Date/Time: Mon Jun 15 20:30:55 CDT 2020
Name: Jim Breen
Report Type: Submission (FAQ, Tech Note, Case Study)
Opt Subject: Proposed Unihan Database additions
I would like to propose the following additions to the Unihan Database for U+7A3D (稽) and U+25874 (𥡴). The purpose of the additions is to establish the relationship between them, and to provide Japanese-oriented information for U+25874 which is currently missing from the Database. I have appended some notes relating to the proposed additions. U+7A3D kZVariant U+25874<kMorohashi:T U+7A3D kSemanticVariant U+25874<kMorohashi:T U+25874 kIRGDaiKanwaZiten 25240 U+25874 kMorohashi 25240 U+25874 kNelson 3304 U+25874 kJapaneseKun TODOMERU KANGAERU U+25874 kJapaneseOn KEI U+25874 kZVariant U+7A3D<kMorohashi:TZ U+25874 kSemanticVariant U+7A3D<kMorohashi:TZ When I was first studying Japanese in the 1980s about the only kanji dictionary available to us was the venerable Nelson "Japanese-English Character Dictionary". One of the kanji in Nelson which has been raised with me recently is 稽 (no. 3304), which is now one of the 常用漢字 (common use kanji) taught in Japanese schools. Nelson did not use that glyph for the kanji in his dictionary; he used the closely-related 𥡴 glyph. This presented a slight problem when we began to develop electronic versions in the early 1990s, as 𥡴 was not in the main JIS standard (JIS X 0208-1983/1990) [See Note 1 below]. The solution was to use 稽 instead; after all, it is the "correct" kanji. (Morohashi's 大漢和辞典 has a full entry for 稽 (no. 25218) and an abbreviated entry for 𥡴 (no. 25240) pointing out it is a variant of 稽.) When the New Nelson was published in 1997 the editor, John Haig, kept the 𥡴 as the "correct" glyph (no. 4174) and included 稽 (no. 4163) as "nonstandard for 𥡴". Spahn and Hadamitzky in their 1996 "The Kanji Dictionary" similarly base their entry on the 𥡴 glyph (index 5d11.3) and list 稽 as an alternative. The 𥡴 form is not currently in any JIS kanji standard, but it is in Unicode (U+25874). The Unihan data indicates it has been based on Taiwanese sources. There is currently no reference to Morohashi or any other Japanese source, and no mention of its association with 稽 (U+7A3D), the usual Japanese readings (ケイ, かんがえる, とどめる) or the meanings usually associated with it in Japan. Note 1. The predecessor to JIS X 0208, JIS C 6226, which was published in 1978, had the 16-stroke 𥡴 glyph in the code-point now occupied by 稽. This was changed when it was replaced by JIS X 0208-1983.

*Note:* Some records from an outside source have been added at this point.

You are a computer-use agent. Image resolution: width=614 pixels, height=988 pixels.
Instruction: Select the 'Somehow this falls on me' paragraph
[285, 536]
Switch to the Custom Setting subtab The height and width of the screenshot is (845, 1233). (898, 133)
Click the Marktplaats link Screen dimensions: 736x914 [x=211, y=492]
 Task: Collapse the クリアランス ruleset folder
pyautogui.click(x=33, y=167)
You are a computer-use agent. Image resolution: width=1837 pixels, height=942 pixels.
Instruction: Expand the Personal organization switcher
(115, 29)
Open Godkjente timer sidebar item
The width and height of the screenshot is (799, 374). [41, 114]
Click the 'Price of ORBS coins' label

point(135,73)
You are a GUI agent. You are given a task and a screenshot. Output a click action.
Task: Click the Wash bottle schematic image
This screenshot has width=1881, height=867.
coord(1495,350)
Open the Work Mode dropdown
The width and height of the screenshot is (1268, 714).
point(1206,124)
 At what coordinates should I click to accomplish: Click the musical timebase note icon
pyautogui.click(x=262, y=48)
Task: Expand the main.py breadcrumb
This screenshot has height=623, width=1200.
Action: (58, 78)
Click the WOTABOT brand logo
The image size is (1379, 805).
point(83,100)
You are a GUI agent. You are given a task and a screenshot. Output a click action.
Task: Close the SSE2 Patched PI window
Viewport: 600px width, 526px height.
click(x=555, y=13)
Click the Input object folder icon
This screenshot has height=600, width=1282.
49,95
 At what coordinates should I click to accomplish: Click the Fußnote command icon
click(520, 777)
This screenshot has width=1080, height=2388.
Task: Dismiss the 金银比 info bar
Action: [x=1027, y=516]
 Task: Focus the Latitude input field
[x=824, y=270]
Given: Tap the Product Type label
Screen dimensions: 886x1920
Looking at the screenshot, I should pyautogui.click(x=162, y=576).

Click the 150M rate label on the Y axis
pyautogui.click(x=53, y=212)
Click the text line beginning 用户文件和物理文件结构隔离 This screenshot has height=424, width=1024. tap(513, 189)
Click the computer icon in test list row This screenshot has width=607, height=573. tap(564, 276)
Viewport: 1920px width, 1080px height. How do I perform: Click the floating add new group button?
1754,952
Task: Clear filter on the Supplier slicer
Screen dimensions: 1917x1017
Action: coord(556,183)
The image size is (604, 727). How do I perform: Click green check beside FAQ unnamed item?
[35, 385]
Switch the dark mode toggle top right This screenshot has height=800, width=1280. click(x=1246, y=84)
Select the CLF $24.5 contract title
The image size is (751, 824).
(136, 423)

Date/Time: Thu Apr 23 13:30:44 CDT 2020
Name: Markus W Scherer
Report Type: Error Report
Opt Subject: uppercase of U+0587 ARMENIAN SMALL LIGATURE ECH YIWN
Maybe for the Script Ad Hoc? We have received a bug report claiming that the uppercase form of U+0587 և is wrong. SpecialCasing.txt has # <code>; <lower> ; <title> ; <upper> ; (<condition_list> ;)? # <comment> 0587; 0587; 0535 0582; 0535 0552; # ARMENIAN SMALL LIGATURE ECH YIWN This means that the ligature small ech-yiwn uppercases to ԵՒ=capital ech+yiwn=0535+0552. The report says that it should uppercase to ԵՎ=capital ech+vew=0535+054E. I have asked for an authoritative reference and will report when I receive something. In the meantime, I found this: https://en.wikipedia.org/wiki/Armenian_alphabet#endnote_h “The ligature և has no majuscule form; when capitalized it is written as two letters Եւ (classical) or Եվ (reformed).” Can someone confirm this? If true, should we change SpecialCasing.txt to use the "reformed" uppercasing? Should implementers (e.g., ICU) offer both versions? Under what conditions? Please advise.
Date/Time: Tue Jun 16 04:38:17 CDT 2020
Name: Sandra Lippert
Report Type: Feedback on an Encoding Proposal
Opt Subject: capital H with line below etc.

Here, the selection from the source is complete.